---------- Gösterilen metin
Türk, İsrailli, Yahudi ve Müslümanım

Türkiye ile İsrail'in arasının gergin olduğu günlerde Türkiye'ye geldi. İspanya'dan Türkiye'ye göçen Yahudi bir müzisyen. Otoriteler 'Bir kere sesini duyan asla unutmaz' diyor. İsrail, Türkiye ve müzik üzerine bir söyleşi.

GİRİŞ 05.07.2010 15:32 GÜNCELLEME 05.07.2010 15:32
Bu Habere 19 Yorum Yapılmış

Tuba Nur Sönmez'in röportajı

“Türkiye’ye davet edildiğimde İsrail’den karşı çıkanlar çok oldu. Hatta güvende olmayacağım söylendi. Bu sözlerin hiçbirine kulak asmadım ve işte buradayım. Ben Tanrı’ya olan güvenim ve Türkiye insanına olan sevgimle geldim”

“Biraz Türküm, biraz İspanyol’um, biraz İsrailliyim, biraz Yahudi’yim, biraz Müslüman’ım. Tamam ben Yahudi’yim ama ne olduğumu değil, nasıl hissettiğimi anlatıyorum.  Ben bütün bu zenginlikleri yaşadım. Müezzin sesini dinleyerek büyüdüm ve hâlâ da ezan sesine hayran olurum. Onun sesi benim için en yüksek noktadadır… Her şeyden hissettiğim bütün bu parçaları sesimle, müziğim kanalıyla ifade ediyorum.”

Müzik otoriteleri O’nu, “Bir kere duyduğunuzda asla unutamayacağınız ses” olarak tanımlıyor… İspanya’dan İsrail’e göç eden Seferadlardan…

Konser için geçtiğeimiz hafta Türkiye'ye gelen  İsrailli sanatçı Yasmin Levy, Tuba Nur Sönmez'in sorularını cevapladı.

Babası Manisa doğumlu…  

Acının ve hüznün kızı, yolunu bir kez daha Türkiye’den geçirdi.
--------------------
---------- Kayıtlı veriler
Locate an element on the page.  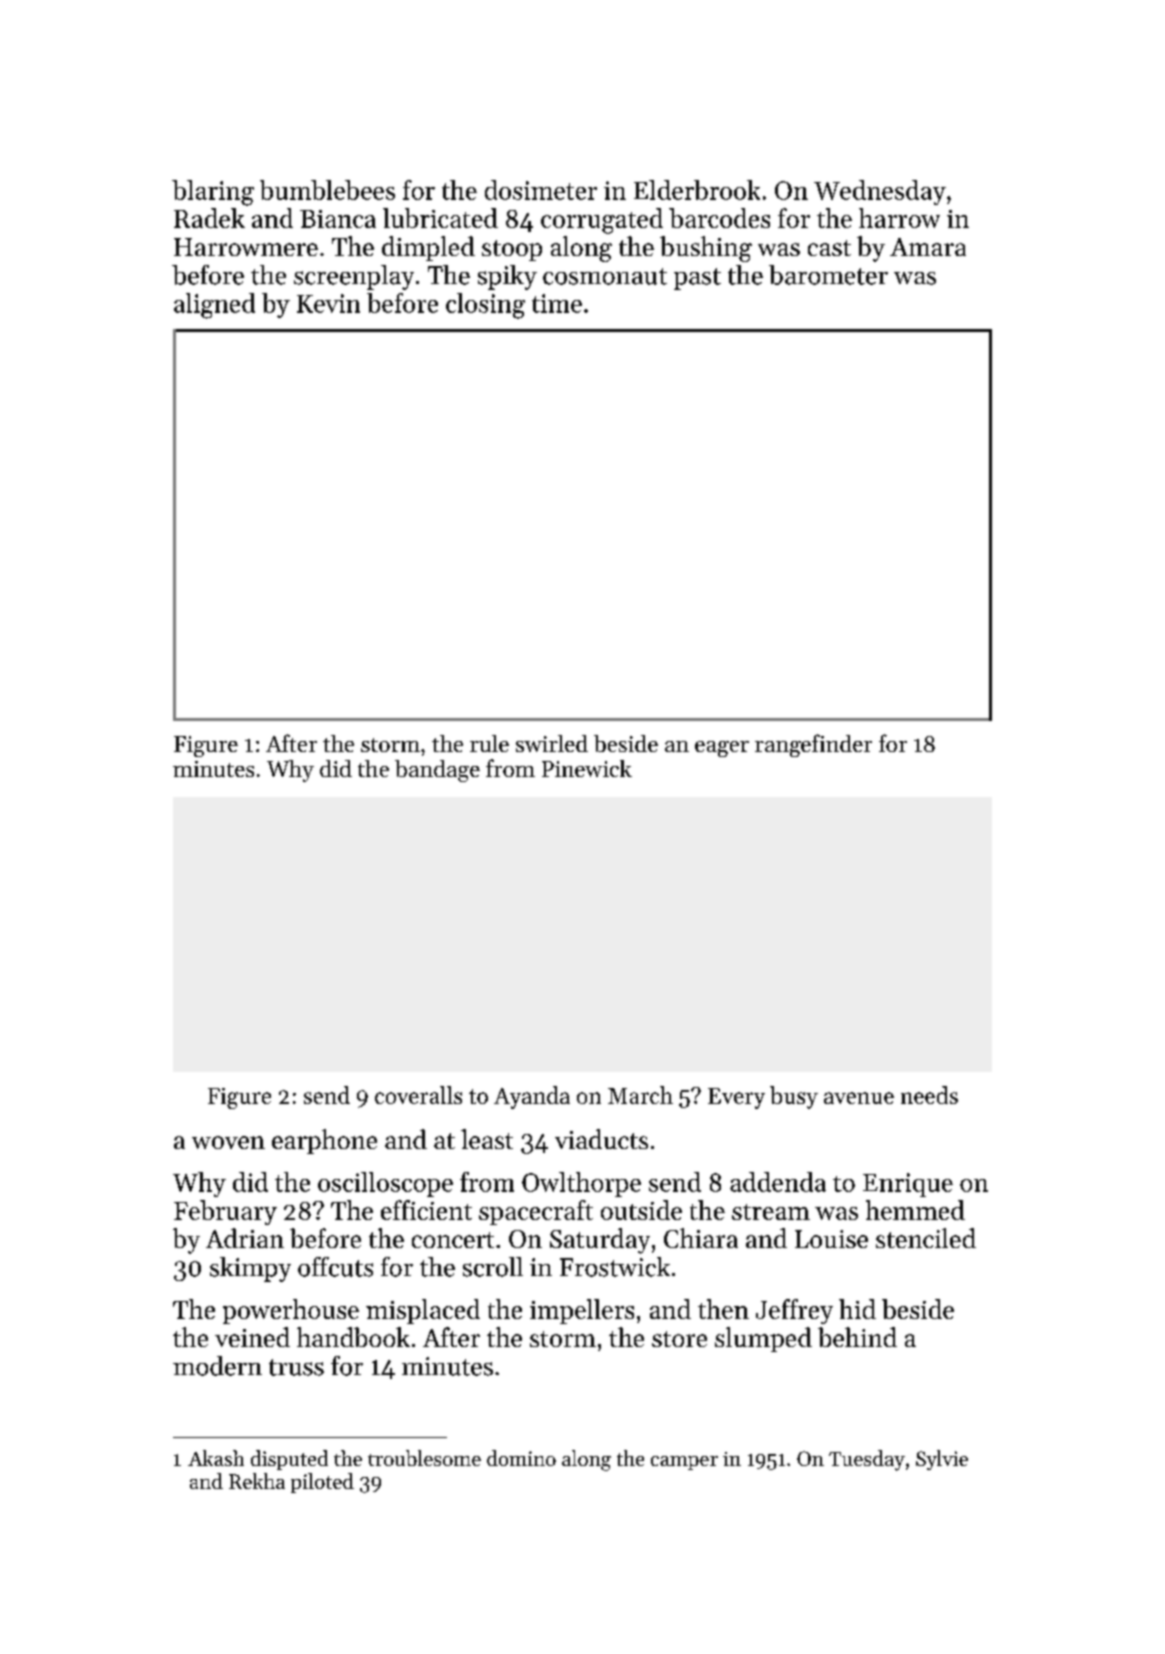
--------------------
- **Görev 1**:
Aşağıdaki ifadelerin Yasmin Levy söyleşisiyle uyuşup uyuşmadığını belirtin. Her biri için evet ya da hayır deyin ve kararı veren sözleri metinden aynen alıntılayın.
(a) Sanatçının babası İzmir doğumludur.
(b) Sanatçı Türkiye'ye davet edildiğinde İsrail'den karşı çıkanlar olmuştur.
(c) Sanatçı ezan sesine artık ilgi duymadığını söylüyor.
- **Görev 2**: Yasmin Levy söyleşisini bıraktığı yerden devam ettirerek yazın.
Verileri kullanmanız gerekmiyor.

- **Alıştırma sonucu 1**:
(a) Hayır: "Babası Manisa doğumlu…"
(b) Evet: "Türkiye’ye davet edildiğimde İsrail’den karşı çıkanlar çok oldu."
(c) Hayır: "hâlâ da ezan sesine hayran olurum."

- **Alıştırma sonucu 2**:
Bir müzisyen ve bir Yahudi olarak en samimi ifadelerle yanıtları soruları… 

TUBA NUR SÖNMEZ: Merhaba, Türkiye’ye tekrar geldiğiniz için teşekkürler. Burada kendinizi nasıl hissediyorsunuz?

YASMIN LEVY: Kendimi evimde ve yerli hissediyorum. Dün arkadaşlarım “memleketine hoş geldin” dediler. Bu söz duygularımı çok doğru ifade ediyor. Evimde hissediyorum. İlk olarak bunu bana insanlar hissettiriyor, Türkiye ailesinin bir parçası olarak görüyorlar. İkinci olarak da benim kökenim Türkiye’nin Manisa kentinden. Her seferinde yurduma dönüyormuşum gibi hissediyorum.

TUBA NUR SÖNMEZ: Tekrar hoş geldiniz. Müziğinizi Sefarad müziği olarak biliyoruz. İspanya’dan Türkiye’ye göçen insanların şarkıları. Bu tarz müzik ülkemizde çok fazla bilinmiyor. Siz müziğinizi nasıl tanımlıyorsunuz?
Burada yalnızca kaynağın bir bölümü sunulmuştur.